▶ Exercise directions
The result must match the data exactly, line for line.

▶ Material for this task
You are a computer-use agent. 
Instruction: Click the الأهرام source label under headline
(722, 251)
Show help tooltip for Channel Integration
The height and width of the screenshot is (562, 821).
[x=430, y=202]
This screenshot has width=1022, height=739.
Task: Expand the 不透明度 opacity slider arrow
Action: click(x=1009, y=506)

▶ Output of the task
You are a computer-use agent. 
Instruction: Click the الأهرام source label under headline
(722, 251)
Show help tooltip for Channel Integration
The height and width of the screenshot is (562, 821).
[x=430, y=202]
This screenshot has width=1022, height=739.
Task: Expand the 不透明度 opacity slider arrow
Action: click(x=1009, y=506)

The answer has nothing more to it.